Now there's this new GMail design, and even in compact display, the list of labels on the left doesn' fit my screen. Also I don't like the font the subject line is rendered in. So a bit of inspection later, I add these lines to my overrides:
.z0 {
margin: 0px;
height: 32px;
padding: 0px 0px 0px 64px;
}
.z0>.L3{
height:24px;
}
.ha>.hP {
font-family: "PT Sans", sans-serif;
}
.aim {
height: 18px;
}
.J-N {
padding: 0px 12px 0px 32px;
}
.J-LC
{
padding: 0px 12px 0px 48px;
}
HTTP+HTML+Delphi authentication (how xxm does it)
2018-04-13 14:26 xxmauth [permalink]
→ Daraja Framework: HTTP+HTML form-based authentication
Jikes! This is strange. Yes you could go ahead and have a page with a login-form, that posts onto a handler that checks your password, and throws a 401 when it fails. But is that really what you need? I thought 401 is there to elicit the user's HTML-client (a.k.a. browser) to show a modal form asking for a password before re-posting the request. Just like xxm's Basic Authentication demo does, and it does this right at the center of the project, before your request is routed to any page or resource, so that all requests to the project need authentication. Also this way you don't need to code a check IsAuthenticated on every page or resource.
But — again — is this really what you need? The public nowadays doesn't respond well to systematic authentication like that, and also makes it impossible to do anything on the website while not being authenticated (yet). It's better form to welcome new users with a nice 'create new account' button (More about that here.) and perhaps more information on what's on offer, next to the logon form for existing users (with extra options like 'stay logged on on this station' and a 'forgot my password' link). There's an example in xxm's Session demo: The opening page has a log-on form, and Login.xxm
does the rest. It doesn't really check user-account and password here as it exceeds the purpose of the demo.

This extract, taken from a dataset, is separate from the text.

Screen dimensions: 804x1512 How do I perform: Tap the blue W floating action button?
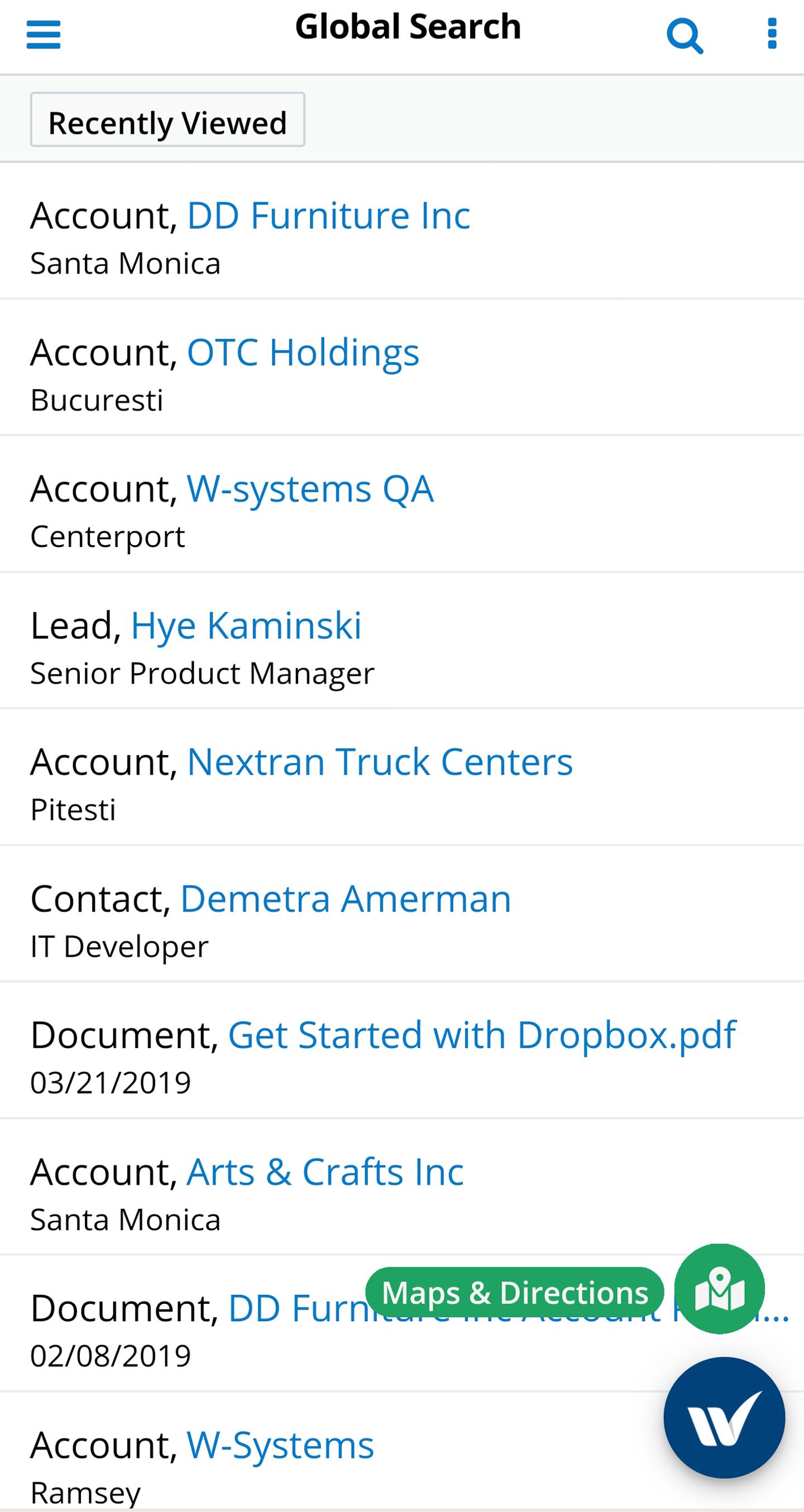click(724, 1417)
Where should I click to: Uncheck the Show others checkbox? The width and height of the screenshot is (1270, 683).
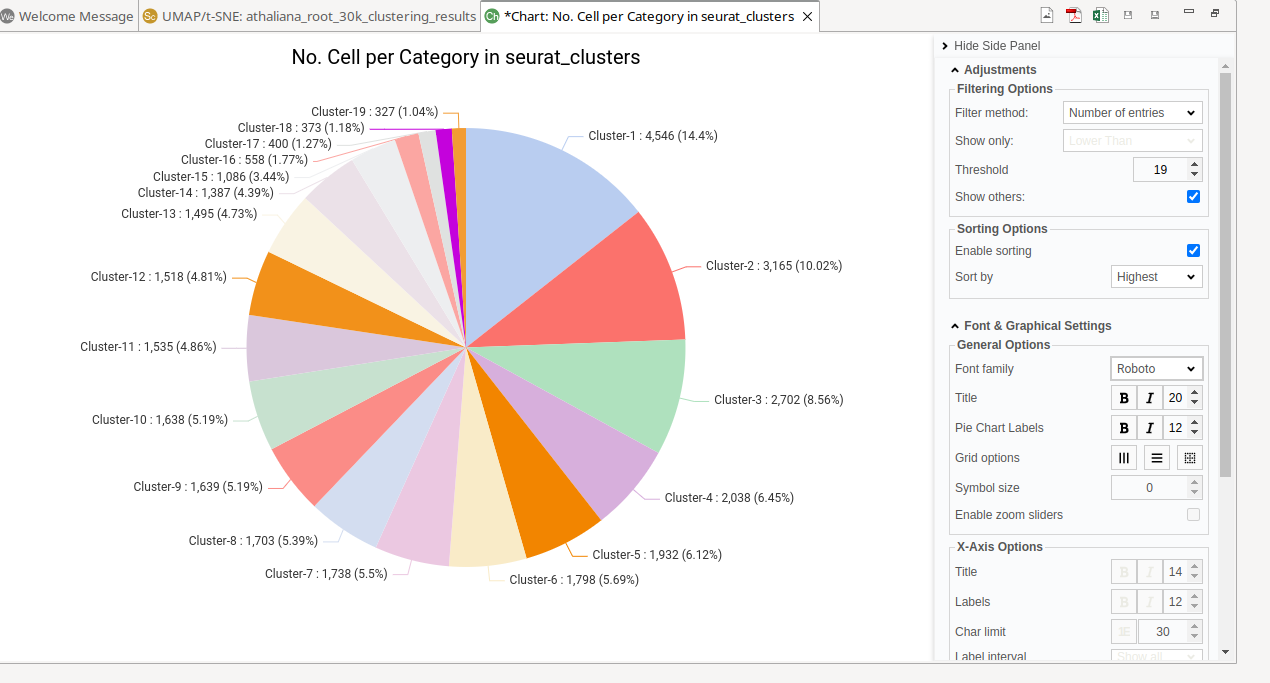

To show you a working demo, you should have a look at tx: It has a central redirect for any page request from a user that should authenticate first; the logon-form with extra options to show users as a normal web-page; checks the entered password agains a properly salted hash and then redirects you to the page you came in for originally...
And there's much more to tell about authenticating users. I've tried to make a list here (it's in Dutch though), and that doesn't even scratch OAuth(2) yet...
Before I forget, did I mention xxm comes under a permissive MIT license? So you don't need to buy a commercial license!